Document excerpt >>
Not surprisingly, a vast majority (1146 votes) answered by saying that they would like Google to keep the option, because it kind of represents what Android is all about - freedom, choice and openness. Still there was a good number of people (494 votes) arguing that removing the option will indeed benefit the Android universe as it will help get rid of app piracy.
We understand why the community is mostly against such kind of measure against piracy. As we said, the option to sideload apps gives great freedom to Android users, allowing them to install and do whatever they want on their devices. And it's exactly this kind of openness of the system that has helped Google build the Android ecosystem as we know it today.
However, there surely are some troubling symptoms within the community. While some users seem to be firmly convinced that the option shouldn't be touched, but do recognize the fact that something has to be done in order to make pirating apps (or the installation of such) much more difficult than it is now, others simply don't seem to care about this issue at all. Many users believe that there's absolutely nothing wrong with the platform and its app ecosystem as they exist now. The way things stand currently is the following: there's a great operating system — Android — which is getting even better with every new release. It's found on lots of handsets, available at most various prices - from very cheap to ultra-expensive. There's a vast application catalog available for Android, with pirated copies of pretty much all apps being available for download on various websites. Developers who offer their applications for free don't have much problem with this, but those who are actually looking to make a living by selling their apps find it incredibly hard, because a very small part of Android users actually buys them. Most are getting the pirated copies from the web.

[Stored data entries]
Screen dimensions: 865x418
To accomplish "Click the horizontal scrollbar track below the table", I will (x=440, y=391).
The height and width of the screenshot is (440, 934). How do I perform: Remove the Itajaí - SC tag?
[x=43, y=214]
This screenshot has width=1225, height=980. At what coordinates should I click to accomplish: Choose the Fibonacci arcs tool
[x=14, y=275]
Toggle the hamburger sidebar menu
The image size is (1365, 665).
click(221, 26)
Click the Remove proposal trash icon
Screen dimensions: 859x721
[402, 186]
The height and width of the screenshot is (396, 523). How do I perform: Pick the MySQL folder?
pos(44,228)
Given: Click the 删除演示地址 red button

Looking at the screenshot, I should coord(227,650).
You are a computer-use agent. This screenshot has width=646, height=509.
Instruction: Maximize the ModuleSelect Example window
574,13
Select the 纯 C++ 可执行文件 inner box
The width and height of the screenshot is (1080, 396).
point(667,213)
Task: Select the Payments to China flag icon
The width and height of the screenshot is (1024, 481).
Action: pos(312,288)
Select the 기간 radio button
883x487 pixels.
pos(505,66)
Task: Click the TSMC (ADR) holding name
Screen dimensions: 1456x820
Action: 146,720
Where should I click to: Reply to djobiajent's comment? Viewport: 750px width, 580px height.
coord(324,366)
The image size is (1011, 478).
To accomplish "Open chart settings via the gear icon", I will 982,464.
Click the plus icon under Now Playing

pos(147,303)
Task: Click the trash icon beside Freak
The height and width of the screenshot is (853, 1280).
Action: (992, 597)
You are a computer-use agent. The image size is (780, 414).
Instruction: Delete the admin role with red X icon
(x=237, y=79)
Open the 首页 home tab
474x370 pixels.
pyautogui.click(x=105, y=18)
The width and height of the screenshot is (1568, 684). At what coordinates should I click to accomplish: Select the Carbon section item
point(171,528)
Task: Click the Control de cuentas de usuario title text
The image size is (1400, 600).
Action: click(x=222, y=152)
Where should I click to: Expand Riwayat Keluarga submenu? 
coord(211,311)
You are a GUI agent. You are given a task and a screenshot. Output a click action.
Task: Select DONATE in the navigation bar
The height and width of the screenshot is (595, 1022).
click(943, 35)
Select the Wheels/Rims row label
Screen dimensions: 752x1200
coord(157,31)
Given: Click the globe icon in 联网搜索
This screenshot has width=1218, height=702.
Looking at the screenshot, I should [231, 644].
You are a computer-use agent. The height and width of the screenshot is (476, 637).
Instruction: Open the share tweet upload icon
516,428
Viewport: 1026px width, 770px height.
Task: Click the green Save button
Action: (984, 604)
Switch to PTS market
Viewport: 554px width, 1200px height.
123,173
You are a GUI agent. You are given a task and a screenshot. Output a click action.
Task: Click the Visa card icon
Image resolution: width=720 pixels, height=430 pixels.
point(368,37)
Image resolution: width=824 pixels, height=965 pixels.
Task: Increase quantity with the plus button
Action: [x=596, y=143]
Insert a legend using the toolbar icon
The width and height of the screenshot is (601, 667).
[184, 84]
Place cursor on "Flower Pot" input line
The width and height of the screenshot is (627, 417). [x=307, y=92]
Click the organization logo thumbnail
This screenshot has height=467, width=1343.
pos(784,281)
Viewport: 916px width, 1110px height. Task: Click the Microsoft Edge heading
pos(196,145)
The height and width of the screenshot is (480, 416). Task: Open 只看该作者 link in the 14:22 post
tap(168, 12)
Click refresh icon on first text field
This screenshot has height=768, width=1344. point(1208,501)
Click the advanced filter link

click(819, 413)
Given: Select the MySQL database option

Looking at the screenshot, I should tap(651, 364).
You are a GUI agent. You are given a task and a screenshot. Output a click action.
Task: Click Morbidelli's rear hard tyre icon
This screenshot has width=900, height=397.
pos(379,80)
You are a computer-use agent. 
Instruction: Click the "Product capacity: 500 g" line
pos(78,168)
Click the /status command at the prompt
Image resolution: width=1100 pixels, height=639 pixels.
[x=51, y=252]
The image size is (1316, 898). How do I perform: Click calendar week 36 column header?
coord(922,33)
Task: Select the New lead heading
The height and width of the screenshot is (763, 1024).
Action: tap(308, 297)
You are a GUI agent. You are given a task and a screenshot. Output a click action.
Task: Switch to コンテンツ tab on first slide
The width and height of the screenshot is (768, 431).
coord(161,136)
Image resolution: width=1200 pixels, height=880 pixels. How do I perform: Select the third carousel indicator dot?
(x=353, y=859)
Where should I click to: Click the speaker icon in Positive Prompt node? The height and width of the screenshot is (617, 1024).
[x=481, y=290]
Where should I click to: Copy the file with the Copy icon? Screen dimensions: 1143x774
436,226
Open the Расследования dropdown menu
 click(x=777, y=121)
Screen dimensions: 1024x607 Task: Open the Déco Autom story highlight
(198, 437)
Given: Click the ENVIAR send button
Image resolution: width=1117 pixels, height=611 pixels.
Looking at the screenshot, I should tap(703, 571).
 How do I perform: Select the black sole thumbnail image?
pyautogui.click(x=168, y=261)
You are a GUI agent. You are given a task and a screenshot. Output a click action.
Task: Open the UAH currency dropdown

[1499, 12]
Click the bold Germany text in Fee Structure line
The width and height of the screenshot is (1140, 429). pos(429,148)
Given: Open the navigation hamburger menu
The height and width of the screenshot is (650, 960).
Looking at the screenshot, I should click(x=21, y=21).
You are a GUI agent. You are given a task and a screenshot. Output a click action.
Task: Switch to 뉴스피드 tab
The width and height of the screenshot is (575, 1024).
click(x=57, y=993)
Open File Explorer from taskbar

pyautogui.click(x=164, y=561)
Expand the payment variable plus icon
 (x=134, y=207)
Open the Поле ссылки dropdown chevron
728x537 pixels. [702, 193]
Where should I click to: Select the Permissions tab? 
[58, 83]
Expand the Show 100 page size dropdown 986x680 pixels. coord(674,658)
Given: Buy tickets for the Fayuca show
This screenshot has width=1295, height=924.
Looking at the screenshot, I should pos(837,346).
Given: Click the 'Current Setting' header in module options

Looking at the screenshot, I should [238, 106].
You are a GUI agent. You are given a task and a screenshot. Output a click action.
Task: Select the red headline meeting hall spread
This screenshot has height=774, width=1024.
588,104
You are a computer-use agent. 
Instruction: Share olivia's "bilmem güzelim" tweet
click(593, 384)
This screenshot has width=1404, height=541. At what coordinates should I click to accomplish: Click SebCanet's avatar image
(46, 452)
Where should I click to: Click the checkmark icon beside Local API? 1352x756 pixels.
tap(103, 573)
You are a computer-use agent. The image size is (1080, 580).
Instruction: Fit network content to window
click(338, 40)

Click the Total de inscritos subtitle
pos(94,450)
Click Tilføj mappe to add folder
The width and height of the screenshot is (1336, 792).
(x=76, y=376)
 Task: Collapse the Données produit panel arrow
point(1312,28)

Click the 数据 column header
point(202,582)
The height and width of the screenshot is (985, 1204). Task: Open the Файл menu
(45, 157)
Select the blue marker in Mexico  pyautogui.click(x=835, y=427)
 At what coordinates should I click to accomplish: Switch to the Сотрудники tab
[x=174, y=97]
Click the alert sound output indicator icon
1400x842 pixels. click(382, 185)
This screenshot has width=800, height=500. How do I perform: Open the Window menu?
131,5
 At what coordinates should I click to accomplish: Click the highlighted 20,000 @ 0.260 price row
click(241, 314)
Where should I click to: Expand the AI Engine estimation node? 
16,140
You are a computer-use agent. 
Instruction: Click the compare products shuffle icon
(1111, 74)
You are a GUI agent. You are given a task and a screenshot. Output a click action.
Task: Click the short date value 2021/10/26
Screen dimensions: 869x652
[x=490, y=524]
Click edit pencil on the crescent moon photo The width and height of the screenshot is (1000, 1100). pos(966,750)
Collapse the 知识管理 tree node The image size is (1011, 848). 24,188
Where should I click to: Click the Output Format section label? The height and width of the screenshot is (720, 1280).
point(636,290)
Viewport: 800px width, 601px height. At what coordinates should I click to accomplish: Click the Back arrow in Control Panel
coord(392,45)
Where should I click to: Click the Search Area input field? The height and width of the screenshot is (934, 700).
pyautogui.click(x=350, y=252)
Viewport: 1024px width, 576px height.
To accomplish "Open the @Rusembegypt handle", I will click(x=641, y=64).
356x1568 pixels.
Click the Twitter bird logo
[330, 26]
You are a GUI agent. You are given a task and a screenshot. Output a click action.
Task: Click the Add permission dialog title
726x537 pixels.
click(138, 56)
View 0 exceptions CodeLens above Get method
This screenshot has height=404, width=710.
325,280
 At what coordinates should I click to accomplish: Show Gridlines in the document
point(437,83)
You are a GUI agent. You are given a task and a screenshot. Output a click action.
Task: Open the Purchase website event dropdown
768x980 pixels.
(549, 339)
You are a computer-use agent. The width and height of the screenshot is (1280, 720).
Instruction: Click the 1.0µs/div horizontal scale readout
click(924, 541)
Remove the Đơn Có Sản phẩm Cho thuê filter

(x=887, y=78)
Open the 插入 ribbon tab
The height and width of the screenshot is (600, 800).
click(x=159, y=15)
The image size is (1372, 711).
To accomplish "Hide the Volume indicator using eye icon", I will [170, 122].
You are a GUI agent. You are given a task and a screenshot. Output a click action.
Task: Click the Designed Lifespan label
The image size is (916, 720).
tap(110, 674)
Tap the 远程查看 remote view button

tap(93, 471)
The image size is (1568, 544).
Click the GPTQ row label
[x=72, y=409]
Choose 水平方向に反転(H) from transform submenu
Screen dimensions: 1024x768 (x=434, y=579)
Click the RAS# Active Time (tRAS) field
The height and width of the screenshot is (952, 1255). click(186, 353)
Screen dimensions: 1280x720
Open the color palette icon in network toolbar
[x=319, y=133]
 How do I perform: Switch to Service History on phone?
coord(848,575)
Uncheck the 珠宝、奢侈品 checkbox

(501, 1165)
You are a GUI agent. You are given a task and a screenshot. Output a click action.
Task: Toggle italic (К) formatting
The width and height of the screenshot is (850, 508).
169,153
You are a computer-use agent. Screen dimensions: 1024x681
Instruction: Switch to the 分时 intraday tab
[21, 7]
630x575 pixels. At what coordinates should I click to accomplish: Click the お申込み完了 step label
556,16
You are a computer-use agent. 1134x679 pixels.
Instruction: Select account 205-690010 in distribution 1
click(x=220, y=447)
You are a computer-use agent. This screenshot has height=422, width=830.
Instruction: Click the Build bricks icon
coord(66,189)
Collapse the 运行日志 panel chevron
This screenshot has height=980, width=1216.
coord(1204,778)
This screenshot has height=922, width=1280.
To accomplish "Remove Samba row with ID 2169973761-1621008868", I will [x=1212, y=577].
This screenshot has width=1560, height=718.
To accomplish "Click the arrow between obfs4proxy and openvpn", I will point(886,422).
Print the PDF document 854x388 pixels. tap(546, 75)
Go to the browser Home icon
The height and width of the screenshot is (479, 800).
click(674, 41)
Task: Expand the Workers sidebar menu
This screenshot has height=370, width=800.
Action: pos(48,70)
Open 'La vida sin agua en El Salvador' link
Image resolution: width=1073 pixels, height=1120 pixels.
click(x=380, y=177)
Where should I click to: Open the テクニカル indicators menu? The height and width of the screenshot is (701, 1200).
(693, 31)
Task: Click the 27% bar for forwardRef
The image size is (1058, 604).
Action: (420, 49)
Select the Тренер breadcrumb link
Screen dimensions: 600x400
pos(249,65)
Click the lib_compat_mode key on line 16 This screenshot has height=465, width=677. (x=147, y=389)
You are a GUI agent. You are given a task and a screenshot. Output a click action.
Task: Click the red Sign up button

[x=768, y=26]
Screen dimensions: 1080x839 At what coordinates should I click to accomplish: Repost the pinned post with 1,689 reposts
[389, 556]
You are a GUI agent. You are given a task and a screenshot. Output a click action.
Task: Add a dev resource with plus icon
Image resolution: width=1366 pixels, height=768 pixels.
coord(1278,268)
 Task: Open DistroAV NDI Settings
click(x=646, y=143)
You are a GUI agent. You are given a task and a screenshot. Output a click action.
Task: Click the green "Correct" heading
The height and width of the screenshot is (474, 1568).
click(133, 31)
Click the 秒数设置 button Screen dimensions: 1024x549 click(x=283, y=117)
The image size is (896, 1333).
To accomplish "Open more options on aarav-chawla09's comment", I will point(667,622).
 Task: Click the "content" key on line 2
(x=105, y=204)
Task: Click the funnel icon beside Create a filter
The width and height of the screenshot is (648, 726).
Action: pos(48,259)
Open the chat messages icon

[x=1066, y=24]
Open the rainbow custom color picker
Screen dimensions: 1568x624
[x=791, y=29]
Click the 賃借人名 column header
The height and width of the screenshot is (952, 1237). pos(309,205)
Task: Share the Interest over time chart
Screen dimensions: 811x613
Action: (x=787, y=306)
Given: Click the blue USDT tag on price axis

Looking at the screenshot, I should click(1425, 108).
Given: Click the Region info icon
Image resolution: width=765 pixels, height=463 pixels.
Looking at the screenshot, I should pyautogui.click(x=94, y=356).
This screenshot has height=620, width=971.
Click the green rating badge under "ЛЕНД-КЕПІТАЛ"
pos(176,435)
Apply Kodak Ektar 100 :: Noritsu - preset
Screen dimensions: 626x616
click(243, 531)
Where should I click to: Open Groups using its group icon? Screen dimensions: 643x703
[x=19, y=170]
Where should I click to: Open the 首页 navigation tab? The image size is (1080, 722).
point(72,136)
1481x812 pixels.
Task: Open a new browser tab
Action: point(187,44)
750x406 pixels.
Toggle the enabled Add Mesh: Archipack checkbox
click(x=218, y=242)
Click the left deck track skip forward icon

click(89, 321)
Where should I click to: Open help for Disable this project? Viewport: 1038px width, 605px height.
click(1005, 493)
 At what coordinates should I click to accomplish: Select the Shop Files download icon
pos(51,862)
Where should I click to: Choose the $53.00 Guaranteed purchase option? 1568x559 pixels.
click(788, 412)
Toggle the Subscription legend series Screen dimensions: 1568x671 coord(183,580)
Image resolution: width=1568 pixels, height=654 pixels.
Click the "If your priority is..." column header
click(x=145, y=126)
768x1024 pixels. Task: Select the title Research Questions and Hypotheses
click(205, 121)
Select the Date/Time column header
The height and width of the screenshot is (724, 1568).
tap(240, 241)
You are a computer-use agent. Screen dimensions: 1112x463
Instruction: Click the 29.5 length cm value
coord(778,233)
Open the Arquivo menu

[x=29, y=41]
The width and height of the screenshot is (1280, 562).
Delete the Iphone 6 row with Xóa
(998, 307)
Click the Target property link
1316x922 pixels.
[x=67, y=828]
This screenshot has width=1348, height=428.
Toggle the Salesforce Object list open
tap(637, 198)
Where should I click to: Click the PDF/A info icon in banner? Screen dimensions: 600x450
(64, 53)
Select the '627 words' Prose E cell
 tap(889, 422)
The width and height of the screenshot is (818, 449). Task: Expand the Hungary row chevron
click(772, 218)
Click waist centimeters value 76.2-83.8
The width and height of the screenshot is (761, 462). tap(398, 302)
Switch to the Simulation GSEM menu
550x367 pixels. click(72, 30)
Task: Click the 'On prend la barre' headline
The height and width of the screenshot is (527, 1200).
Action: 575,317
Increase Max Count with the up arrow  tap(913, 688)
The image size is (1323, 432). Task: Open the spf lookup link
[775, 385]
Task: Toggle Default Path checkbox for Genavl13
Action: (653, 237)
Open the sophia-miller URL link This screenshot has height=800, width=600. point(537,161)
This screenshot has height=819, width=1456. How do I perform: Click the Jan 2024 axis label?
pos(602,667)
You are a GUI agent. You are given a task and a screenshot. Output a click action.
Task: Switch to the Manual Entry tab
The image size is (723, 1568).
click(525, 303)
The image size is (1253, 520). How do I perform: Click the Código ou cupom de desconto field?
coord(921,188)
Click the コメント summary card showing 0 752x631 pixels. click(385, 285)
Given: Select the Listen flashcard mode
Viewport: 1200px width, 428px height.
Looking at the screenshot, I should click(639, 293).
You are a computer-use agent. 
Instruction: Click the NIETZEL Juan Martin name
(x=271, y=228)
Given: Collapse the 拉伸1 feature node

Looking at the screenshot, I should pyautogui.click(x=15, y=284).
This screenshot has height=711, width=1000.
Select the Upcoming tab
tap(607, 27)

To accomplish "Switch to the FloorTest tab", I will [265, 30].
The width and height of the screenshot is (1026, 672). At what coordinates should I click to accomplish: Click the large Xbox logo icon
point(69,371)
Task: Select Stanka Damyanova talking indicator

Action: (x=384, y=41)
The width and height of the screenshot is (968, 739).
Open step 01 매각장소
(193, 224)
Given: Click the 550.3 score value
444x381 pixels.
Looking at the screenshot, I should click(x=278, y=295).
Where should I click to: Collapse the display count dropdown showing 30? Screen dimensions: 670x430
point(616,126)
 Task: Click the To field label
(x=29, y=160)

Task objective >> Reproduce the passage on Android sideloading and app piracy between "Not surprisingly, a" and "of app piracy.", inclusive.

Result of the exercise >>
Not surprisingly, a vast majority (1146 votes) answered by saying that they would like Google to keep the option, because it kind of represents what Android is all about - freedom, choice and openness. Still there was a good number of people (494 votes) arguing that removing the option will indeed benefit the Android universe as it will help get rid of app piracy.